It is incredibly so. We only have three minutes left. So, Noor Dahri if you want to give your question very quickly, maybe just choose one of them and We’ll get we’ll get an answer for you before the before the time’s up. Thank you.

Noor Dahri 55:13

Okay, I’ll ask one question. Imams. What I have seen there is not any, particularly any organisation or government semi government that introduce any Imam trainings, because as far as I know, some Imams, they work for the prison services. And but they are more interested to convert the people rather than rehabilitate. And Imams, in most amounts, they have theological knowledge about Islam, but they have no knowledge about what extremism is, what terrorism is, and how people drawn into extremism or how the ideologies that they have.
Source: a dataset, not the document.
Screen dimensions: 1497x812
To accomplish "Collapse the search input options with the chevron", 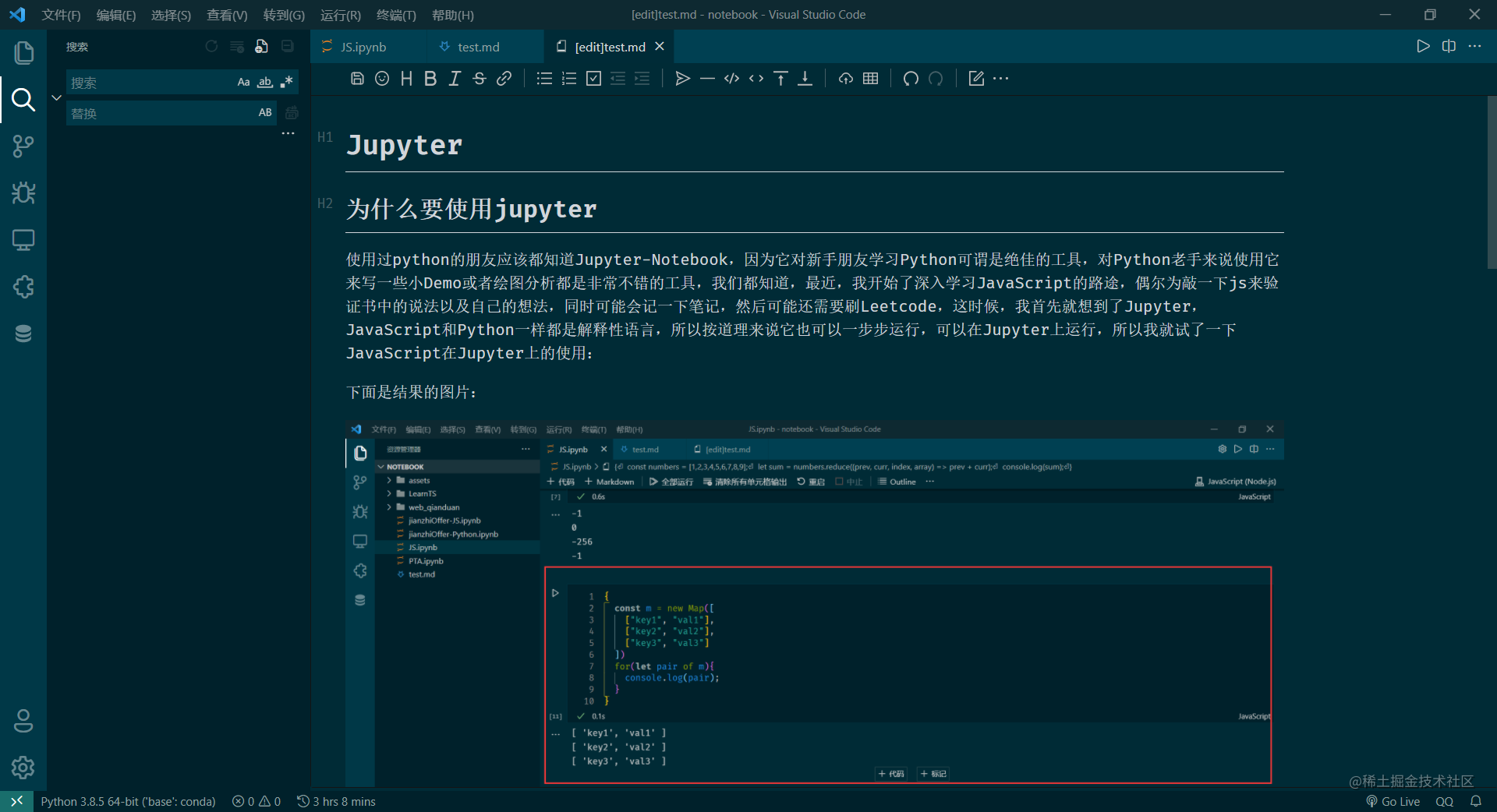I will 55,97.
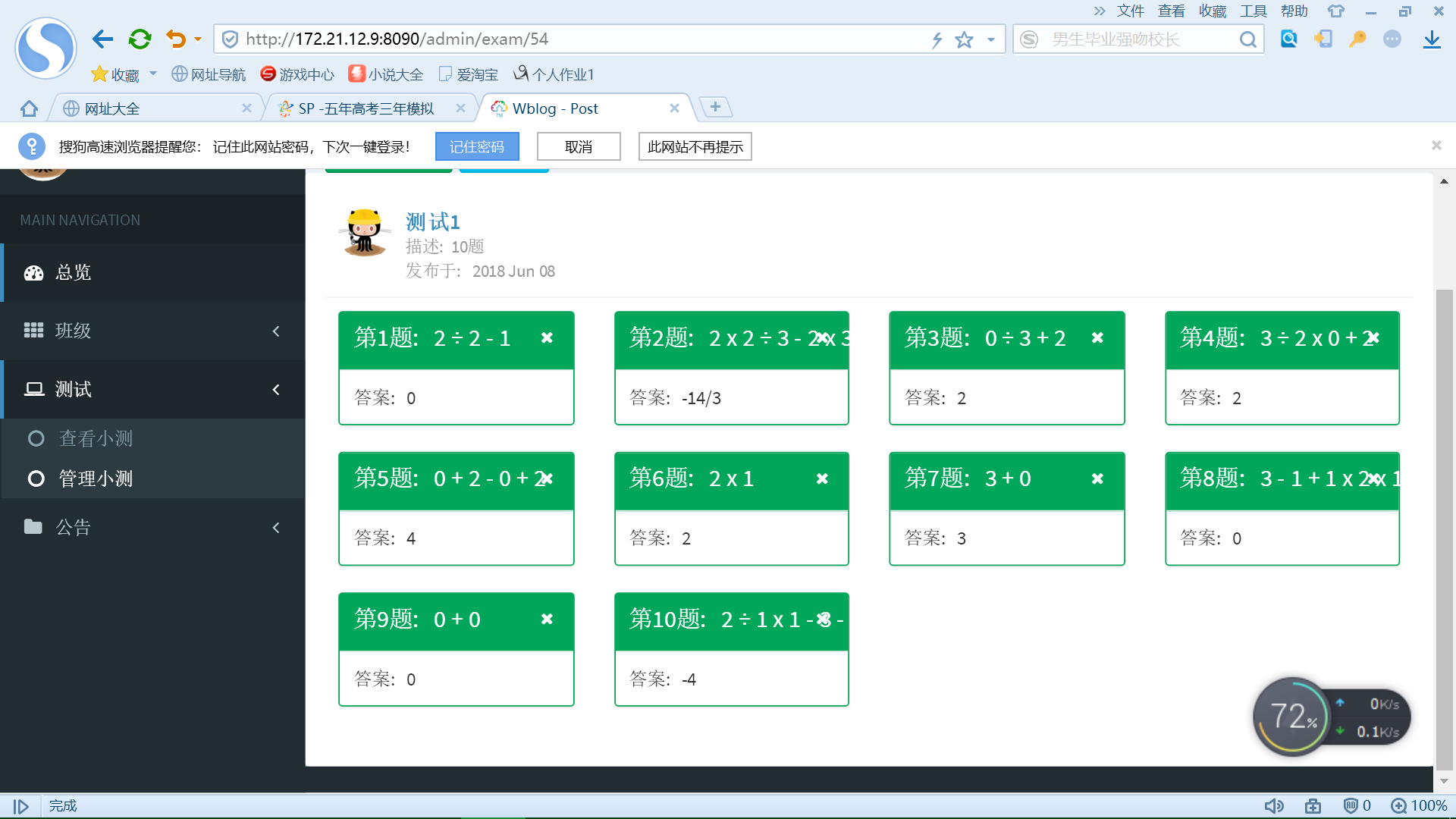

So, on the one hand, they have knowledge of Islam, but they don’t have any knowledge about terrorism. And when they recruited by recruited by prison services, they are more interested in implementing Islam rather than deradicalizing people.

Ian Acheson 56:16

Well, I’m going to let Phil round things off, because I don’t want to monopolise things. But I’ve been really impressed by your work in a great follower of yours. And you’re absolutely right. There is, I believe, some light at the end of the tunnel where the prison service at least has said that they’re recruiting a new set of Imams who will go into prison specifically to be able to counter hateful ideologies, hateful Islamist ideology. The question lies in the training and support that they are given, because you’re absolutely right there is a difference between religious competence and the ability to take on very sophisticated entrenched ideological beliefs. And you need people you need a very special blend of resilience and an intellect there. And, you know, if we get that, right, they could be hugely important in our fight against extremism.

Phil Gurski 57:15

So very quickly, I thank you for the question. Noor, you’re absolutely right. Imams are a big part of the solution. Two things we found, generally speaking, that the Imams in Canada, the security service knew more about extremism than the Imams did, because we had been studying it for years. And secondly, of course, there’s always the danger, you hire the wrong Imam. And we have those in Canada, Imams who themselves are extremists and get positions within the within the prison system. So absolutely. let’s engage the Imams, lets engage Muslim communities. But let’s vet them very, very carefully for fear of making the situation worse.

Eilish O’Gara 57:46

Okay. Thank you very much. Guys we could talk about this all day, but unfortunately, we’ve come to the end and we’re about to get cut off, so I thank you both so much for doing this with me today. I hope that it was enjoyable for you both also. And of course, to our question askers as well. Thank you very much. Thank you.